• WORK TO COMPLETE
Your task is to retype, exactly and with nothing else, every line from the one containing "Select the Scale tool in the toolbar" to the end of the listing.

• RECORDS FOR PROCESSING

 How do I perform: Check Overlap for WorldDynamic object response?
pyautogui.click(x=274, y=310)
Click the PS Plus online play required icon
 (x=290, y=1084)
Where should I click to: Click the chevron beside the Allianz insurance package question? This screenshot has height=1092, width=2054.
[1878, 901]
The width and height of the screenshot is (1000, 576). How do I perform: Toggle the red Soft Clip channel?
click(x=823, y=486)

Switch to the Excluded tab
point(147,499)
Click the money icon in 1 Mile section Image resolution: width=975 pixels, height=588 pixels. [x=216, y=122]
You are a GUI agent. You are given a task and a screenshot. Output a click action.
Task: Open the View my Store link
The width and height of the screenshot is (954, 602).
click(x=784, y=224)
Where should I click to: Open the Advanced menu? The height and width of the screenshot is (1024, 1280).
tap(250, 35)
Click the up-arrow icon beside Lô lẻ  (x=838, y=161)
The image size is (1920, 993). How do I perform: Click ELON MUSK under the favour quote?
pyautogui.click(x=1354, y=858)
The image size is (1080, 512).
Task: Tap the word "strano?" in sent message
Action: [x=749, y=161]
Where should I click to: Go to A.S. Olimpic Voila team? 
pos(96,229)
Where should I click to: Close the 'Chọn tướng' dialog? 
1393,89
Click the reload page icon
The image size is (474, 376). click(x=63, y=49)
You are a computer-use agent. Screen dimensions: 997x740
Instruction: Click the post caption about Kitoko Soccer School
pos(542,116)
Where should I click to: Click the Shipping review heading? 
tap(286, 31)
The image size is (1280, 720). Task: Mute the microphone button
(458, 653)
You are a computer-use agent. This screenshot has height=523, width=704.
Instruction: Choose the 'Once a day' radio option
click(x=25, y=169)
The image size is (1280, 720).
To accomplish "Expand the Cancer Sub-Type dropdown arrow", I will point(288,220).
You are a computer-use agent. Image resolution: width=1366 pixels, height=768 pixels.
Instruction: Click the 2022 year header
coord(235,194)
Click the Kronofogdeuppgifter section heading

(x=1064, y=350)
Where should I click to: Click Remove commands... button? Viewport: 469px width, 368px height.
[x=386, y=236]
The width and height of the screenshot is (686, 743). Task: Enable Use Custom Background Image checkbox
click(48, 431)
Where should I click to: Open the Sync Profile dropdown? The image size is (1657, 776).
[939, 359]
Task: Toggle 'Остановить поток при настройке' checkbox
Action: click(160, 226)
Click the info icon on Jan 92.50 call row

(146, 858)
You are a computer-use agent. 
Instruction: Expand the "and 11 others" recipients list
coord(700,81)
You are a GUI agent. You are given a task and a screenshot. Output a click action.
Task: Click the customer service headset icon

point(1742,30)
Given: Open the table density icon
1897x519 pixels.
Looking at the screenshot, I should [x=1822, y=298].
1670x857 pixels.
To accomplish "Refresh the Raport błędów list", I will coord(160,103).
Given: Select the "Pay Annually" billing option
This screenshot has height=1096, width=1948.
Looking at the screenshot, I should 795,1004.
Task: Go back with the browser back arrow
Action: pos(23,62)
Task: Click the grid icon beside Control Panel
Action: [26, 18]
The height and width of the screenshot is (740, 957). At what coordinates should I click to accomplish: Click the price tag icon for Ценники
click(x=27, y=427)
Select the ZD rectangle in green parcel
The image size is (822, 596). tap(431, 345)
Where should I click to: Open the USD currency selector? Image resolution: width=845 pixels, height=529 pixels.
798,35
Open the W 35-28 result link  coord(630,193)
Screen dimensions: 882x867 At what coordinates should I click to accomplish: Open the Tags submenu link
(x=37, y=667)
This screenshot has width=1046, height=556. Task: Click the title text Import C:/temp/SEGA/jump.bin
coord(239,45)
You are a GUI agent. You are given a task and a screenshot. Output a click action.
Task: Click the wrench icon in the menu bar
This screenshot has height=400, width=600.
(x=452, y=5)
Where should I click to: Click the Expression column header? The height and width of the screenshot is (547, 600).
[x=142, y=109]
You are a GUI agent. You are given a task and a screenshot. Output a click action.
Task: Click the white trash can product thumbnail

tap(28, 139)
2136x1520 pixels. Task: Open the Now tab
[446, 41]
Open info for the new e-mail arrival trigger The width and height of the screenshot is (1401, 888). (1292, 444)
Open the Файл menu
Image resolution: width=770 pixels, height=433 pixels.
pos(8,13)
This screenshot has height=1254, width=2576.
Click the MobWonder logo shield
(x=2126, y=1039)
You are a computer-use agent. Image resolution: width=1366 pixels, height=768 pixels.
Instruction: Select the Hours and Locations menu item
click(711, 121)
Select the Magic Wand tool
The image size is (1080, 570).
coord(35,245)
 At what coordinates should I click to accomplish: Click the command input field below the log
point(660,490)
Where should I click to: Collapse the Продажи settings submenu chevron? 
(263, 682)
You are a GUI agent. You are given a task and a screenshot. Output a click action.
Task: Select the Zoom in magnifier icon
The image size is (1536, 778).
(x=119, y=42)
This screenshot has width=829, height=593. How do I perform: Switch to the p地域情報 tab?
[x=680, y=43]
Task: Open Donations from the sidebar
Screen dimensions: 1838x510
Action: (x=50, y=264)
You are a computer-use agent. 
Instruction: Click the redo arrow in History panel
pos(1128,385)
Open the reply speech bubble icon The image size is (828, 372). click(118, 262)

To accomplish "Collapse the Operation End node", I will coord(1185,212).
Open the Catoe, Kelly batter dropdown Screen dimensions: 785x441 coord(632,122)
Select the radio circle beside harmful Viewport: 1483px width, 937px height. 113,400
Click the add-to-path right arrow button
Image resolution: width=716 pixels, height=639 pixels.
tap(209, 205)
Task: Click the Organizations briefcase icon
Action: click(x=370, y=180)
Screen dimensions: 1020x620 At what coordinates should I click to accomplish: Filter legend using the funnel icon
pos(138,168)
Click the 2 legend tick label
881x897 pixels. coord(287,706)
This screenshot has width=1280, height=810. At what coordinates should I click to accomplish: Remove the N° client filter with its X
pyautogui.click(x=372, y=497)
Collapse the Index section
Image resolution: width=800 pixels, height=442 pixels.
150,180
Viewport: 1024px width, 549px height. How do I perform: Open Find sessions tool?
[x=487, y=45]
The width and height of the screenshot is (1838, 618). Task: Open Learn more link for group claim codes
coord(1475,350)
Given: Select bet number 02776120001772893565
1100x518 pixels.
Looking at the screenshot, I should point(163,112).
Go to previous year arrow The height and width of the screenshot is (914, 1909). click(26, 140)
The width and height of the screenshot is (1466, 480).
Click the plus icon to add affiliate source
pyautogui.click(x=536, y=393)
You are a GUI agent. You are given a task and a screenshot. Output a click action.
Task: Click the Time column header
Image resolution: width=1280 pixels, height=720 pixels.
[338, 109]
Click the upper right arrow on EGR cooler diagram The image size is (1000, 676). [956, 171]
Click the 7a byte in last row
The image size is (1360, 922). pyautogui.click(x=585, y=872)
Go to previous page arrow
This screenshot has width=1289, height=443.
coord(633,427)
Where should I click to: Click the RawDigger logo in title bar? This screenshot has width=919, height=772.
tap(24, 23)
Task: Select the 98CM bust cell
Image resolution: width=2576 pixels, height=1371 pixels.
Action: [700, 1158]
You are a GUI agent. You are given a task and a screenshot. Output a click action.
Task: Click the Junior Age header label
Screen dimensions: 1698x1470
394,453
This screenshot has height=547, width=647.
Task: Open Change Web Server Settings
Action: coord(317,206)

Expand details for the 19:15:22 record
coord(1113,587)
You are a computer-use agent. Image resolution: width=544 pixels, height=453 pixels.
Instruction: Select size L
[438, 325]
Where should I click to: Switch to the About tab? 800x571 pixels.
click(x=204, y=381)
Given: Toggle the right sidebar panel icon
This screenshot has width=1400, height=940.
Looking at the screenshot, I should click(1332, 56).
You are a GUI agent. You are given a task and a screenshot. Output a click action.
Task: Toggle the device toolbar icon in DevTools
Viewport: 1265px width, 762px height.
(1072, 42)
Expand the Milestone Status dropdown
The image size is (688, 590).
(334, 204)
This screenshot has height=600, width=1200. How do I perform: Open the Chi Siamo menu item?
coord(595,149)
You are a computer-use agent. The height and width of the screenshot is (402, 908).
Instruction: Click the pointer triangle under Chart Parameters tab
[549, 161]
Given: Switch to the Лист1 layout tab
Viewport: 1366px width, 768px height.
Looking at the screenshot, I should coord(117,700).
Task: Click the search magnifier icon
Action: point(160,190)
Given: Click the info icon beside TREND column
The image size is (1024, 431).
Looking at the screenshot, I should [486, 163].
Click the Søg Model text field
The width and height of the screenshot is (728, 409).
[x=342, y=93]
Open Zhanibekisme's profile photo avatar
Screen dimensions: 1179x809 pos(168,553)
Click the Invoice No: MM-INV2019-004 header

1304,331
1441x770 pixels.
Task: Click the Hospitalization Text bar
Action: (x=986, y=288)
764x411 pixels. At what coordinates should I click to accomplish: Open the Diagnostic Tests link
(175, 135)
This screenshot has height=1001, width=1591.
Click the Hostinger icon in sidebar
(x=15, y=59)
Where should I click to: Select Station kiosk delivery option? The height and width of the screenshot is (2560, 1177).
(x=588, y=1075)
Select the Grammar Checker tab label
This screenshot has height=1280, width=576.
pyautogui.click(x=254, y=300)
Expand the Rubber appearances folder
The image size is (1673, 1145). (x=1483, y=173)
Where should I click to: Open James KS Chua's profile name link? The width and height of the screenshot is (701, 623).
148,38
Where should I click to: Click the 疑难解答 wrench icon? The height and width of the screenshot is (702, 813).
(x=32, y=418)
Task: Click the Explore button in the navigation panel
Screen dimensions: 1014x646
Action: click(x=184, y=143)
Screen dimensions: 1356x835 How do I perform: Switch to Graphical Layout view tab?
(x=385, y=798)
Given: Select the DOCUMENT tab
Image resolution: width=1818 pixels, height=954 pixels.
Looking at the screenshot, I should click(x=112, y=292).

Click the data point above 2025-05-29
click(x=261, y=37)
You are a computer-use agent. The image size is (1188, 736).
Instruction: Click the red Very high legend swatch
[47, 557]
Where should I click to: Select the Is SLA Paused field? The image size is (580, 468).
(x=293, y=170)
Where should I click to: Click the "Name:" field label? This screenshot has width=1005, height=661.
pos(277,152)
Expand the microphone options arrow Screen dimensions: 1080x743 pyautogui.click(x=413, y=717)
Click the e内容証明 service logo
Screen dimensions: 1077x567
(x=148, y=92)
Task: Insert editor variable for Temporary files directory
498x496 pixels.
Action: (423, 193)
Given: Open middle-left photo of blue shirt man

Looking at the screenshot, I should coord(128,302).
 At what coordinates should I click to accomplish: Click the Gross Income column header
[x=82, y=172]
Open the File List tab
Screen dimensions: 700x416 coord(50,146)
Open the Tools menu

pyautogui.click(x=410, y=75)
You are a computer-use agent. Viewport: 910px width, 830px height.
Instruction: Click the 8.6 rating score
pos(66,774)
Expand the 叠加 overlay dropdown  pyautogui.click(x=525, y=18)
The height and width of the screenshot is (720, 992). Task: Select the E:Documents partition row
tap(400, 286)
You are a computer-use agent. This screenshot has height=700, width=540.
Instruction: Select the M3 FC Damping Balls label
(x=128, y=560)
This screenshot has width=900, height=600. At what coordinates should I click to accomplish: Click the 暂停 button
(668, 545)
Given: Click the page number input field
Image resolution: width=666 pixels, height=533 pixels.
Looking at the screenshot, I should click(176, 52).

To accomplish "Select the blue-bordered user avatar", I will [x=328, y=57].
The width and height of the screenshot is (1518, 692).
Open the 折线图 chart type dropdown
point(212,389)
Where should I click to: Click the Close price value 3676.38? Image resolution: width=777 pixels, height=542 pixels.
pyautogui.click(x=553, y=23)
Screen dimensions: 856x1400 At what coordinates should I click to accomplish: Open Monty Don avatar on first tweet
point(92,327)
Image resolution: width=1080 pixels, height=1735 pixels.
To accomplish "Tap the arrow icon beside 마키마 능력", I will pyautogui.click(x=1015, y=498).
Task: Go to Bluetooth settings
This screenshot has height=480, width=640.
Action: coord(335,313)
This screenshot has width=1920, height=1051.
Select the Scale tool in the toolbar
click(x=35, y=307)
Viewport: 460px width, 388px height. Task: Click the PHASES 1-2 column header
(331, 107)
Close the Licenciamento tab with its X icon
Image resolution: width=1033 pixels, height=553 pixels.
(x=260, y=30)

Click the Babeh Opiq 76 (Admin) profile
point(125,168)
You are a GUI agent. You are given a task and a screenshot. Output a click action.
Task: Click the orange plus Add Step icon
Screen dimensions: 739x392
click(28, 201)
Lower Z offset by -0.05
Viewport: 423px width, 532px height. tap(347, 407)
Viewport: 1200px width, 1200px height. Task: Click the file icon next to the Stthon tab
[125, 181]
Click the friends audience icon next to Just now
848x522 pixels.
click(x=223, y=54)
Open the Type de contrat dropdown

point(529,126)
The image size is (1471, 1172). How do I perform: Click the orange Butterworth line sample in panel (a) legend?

• RESULT FOR THIS EXERCISE
Select the Scale tool in the toolbar
click(x=35, y=307)
Viewport: 460px width, 388px height. Task: Click the PHASES 1-2 column header
(331, 107)
Close the Licenciamento tab with its X icon
Image resolution: width=1033 pixels, height=553 pixels.
(x=260, y=30)

Click the Babeh Opiq 76 (Admin) profile
point(125,168)
You are a GUI agent. You are given a task and a screenshot. Output a click action.
Task: Click the orange plus Add Step icon
Screen dimensions: 739x392
click(28, 201)
Lower Z offset by -0.05
Viewport: 423px width, 532px height. tap(347, 407)
Viewport: 1200px width, 1200px height. Task: Click the file icon next to the Stthon tab
[125, 181]
Click the friends audience icon next to Just now
848x522 pixels.
click(x=223, y=54)
Open the Type de contrat dropdown

point(529,126)
The image size is (1471, 1172). How do I perform: Click the orange Butterworth line sample in panel (a) legend?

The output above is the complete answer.